Raytheon Technologies (NYSE:RTX), one of the biggest names in defense stocks and jet engines around, lost ground in Wednesday’s trading as a few different factors showed up to provide headwinds. Not only are analysts reconsidering, but some recent mechanical failures are also hurting the stock.

One of the biggest problems for Raytheon came when Morgan Stanley, when analyst Kristine Liwag cut Raytheon from an “overweight” to an “equal weight.” Liwag noted that Raytheon offered up a slate of “unknown unknowns,” a reference to the classic Donald Rumsfeld doggerel speech about how much you know, and how much you don’t know. One of those unknown unknowns turned out to be related to a high-pressure turbine disc that’s part of a geared-turbofan engine. Said turbine disc came with an unexpected defect, and that defect sent Raytheon shares plummeting.
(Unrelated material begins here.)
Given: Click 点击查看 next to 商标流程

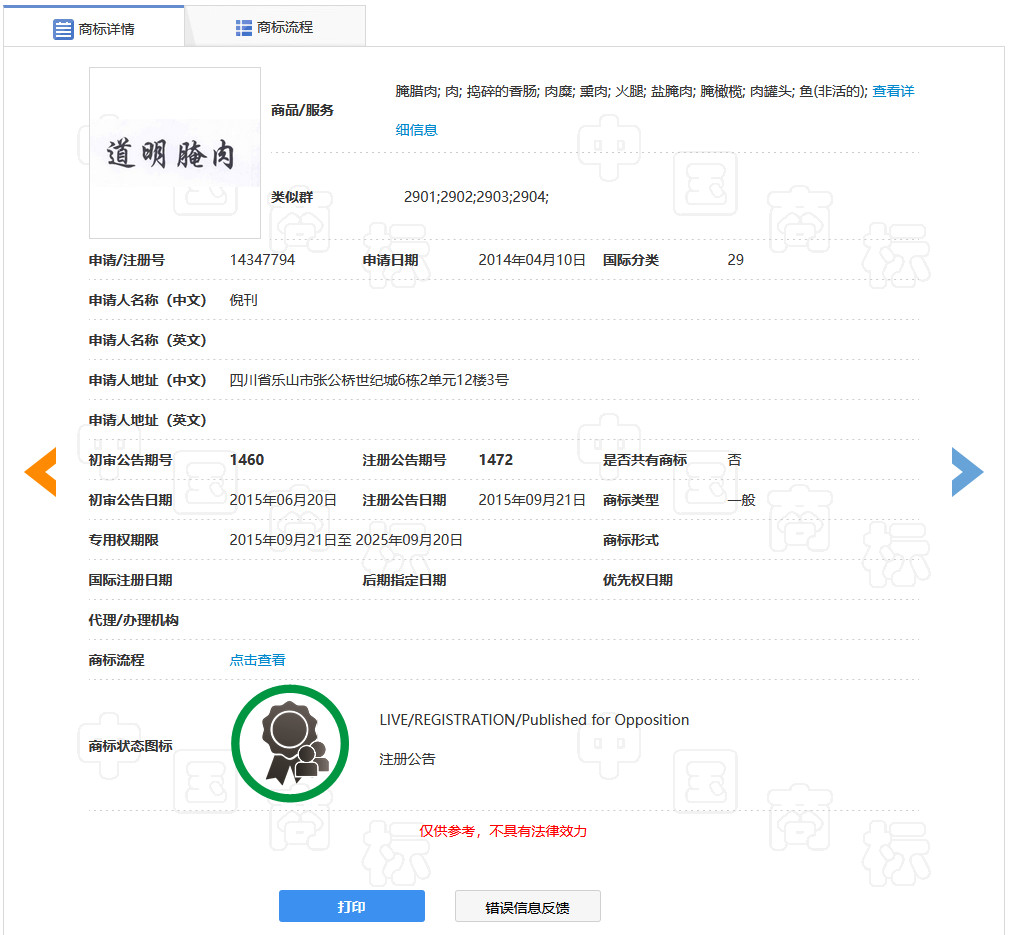Looking at the screenshot, I should click(257, 660).
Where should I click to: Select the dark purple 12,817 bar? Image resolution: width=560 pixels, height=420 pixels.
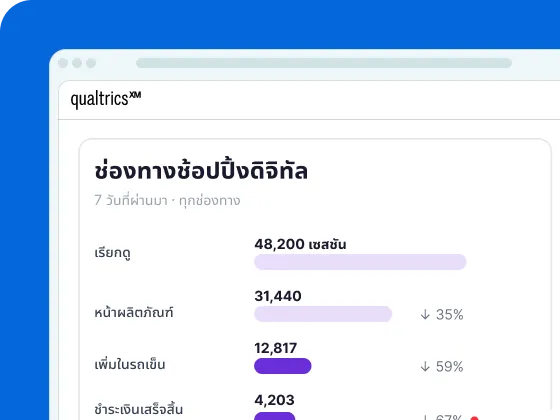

Perhaps worse for Raytheon is that one of its biggest customers still hasn’t filed a purchase order for new weapons. Raytheon made a substantial quantity of the weapons that were sent to Ukraine in the Russia-Ukraine war. However, Raytheon is still waiting on the replacement orders for the weapons that have already been sent. It’s already received $2 billion in replenishment orders, notes a Defense One report, but it’s looking for $2.5 billion worth of orders still to arrive.

Yet despite the recent troubles, analysts are still largely in Raytheon’s corner. Currently, analyst consensus calls Raytheon stock a Moderate Buy, backed by nine Buy ratings and six Hold. Further, Raytheon stock comes with a 28.33% upside potential thanks to its average price target of $110.03.